The Kansas Fishes aquarium is a unique and educational attraction representative of a living and dynamic Kansas fish community. The largest free-standing tank display in the state, the aquarium features a wide variety of mid-western fishes in a naturalistic setting. The simulated mud bank backdrop and trees from area rivers recreate a typical Kansas water habitat.
The aquarium is home for 50 to 100 native fishes, including channel catfish, bluegill, crappie, wipers (white bass and striped bass hybrids), largemouth and white bass, and walleye. Schools of seasonally available fish will be added to keep the exhibit new and exciting.
There are unique personalities which also dwell in this underwater community. There are feisty, moss-covered snapping turtles and small, brightly colored “paint” turtles who enjoy sunning under the overhead lamps. Other, harder to find fishes, will be added as water conditions and availability allow. Some of these species are the paddlefish (or spoonbill), albino catfish, sturgeon, spotted gar, and grass carp.
Growth and Mainenance
As with any living environment, original species will grow and new fishes will be introduced. Approximately 3,000 fathead minnows are added to the tank weekly to promote the fishes’ inherent foraging habits. Some of these may survive in the dark crevices of the habitat and grow into the active community.
Spawning is somewhat dependent upon warmer, often more shallow, water. Slight changes in temperature and the density of the aquarium may not be conductive to natural reproduction. Therefore, a small percentage of the population will have to be replaced. Each new specimen, many of which come directly from the wild, swims in a chemically-treated holding tank for approximately one hour before being introduced into the aquarium. This treatment prevents the likelihood of a parasitic lifecycle to become established in the environment.

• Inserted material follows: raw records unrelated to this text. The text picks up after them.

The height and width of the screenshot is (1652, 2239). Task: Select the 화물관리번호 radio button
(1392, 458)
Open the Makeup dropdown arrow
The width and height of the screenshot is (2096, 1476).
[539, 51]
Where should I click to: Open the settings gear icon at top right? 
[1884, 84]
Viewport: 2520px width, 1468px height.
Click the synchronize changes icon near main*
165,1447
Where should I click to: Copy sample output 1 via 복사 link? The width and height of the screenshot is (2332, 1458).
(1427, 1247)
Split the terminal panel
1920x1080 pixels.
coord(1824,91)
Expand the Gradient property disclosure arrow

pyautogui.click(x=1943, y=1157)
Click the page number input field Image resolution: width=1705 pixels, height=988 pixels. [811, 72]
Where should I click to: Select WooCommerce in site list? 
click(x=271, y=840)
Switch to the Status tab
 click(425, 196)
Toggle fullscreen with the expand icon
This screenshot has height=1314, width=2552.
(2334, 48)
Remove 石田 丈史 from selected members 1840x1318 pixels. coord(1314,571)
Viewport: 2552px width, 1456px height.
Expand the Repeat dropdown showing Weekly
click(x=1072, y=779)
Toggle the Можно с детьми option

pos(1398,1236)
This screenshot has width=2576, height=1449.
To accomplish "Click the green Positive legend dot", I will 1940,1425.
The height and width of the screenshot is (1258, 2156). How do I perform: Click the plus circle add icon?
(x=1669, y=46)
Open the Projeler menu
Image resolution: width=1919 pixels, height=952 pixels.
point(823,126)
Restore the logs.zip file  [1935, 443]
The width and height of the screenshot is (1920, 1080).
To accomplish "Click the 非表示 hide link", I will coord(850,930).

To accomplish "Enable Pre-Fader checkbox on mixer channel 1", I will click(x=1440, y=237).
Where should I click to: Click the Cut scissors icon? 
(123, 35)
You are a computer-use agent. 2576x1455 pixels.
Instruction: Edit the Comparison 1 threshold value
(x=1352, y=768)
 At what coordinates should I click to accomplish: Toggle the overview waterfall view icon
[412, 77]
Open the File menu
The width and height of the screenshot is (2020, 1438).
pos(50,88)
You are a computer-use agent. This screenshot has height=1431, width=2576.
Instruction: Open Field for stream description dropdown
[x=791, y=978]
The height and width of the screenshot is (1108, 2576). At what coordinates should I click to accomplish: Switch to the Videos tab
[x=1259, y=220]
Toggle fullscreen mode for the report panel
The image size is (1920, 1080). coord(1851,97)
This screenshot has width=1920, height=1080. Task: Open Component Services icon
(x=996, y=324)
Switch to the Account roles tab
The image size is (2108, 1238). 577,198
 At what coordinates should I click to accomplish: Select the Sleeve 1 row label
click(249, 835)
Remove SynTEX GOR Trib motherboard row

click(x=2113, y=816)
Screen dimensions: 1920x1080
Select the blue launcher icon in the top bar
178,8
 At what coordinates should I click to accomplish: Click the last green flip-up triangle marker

The fish quickly become adjusted to their new home as well as the regular feeding schedule. In addition to the minnows, their diet consists of commercially prepared pellets and natural staples such as bait, bugs, and earthworms — although, an occasional meal of crayfish or frozen smelts is a real treat! The grass carp is an exception to the rule. This species, originating in China, is a strict vegetarian and helps to maintain a clean environment by eating only algae and minute green plants.
Design and Construction
The Kansas Fish Exhibit was designed and built by H. Doug Kemper, Jr. known nationwide for his work on several prominent museum, zoological, and aquatic displays. The aquarium is constructed of a single freestanding fiberglass unit 25 feet long and 12 feet wide with a water depth of six and one half feet. The six acrylic viewing windows are one and one half inches thick and hold back nearly 15,000 gallons of water. Kemper recreated the typical Kansas river habitat by using natural tree roots, branches and rock.
Banners and interpretive graphics were produced by BIOS of Seattle, WA, an exhibit design firm. The graphics describe the various species, food chains in aquatic environments, and the Kansas Department of Wildlife and Parks fisheries management.
Life Support System
To insure a healthy environment within the aquarium, it is important that there be a proper chemical balance and oxygen supply.
Regular tap water, which locally is salty and hard, is chemically treated and continuously circulated through a sand pressure filter, also designed by BIOS, to remove particulate matter, thereby maintaining a high degree of clarity. A series of perforated pipes below the gravel floor serve as an additional biological filter.
A constant flow of water makes up for loss due to normal evaporation and backwashing (backwashing is a process in which the water flow through the sand pressure filter is reversed for a short period of time to keep it clean).
A surface aerator provides current to the water, thus raising the level of oxygen in the tank while 300-400 watt halogen bulbs illuminate the display during the day. The temperature will remain in the 65-70 degree range with slight seasonal variation.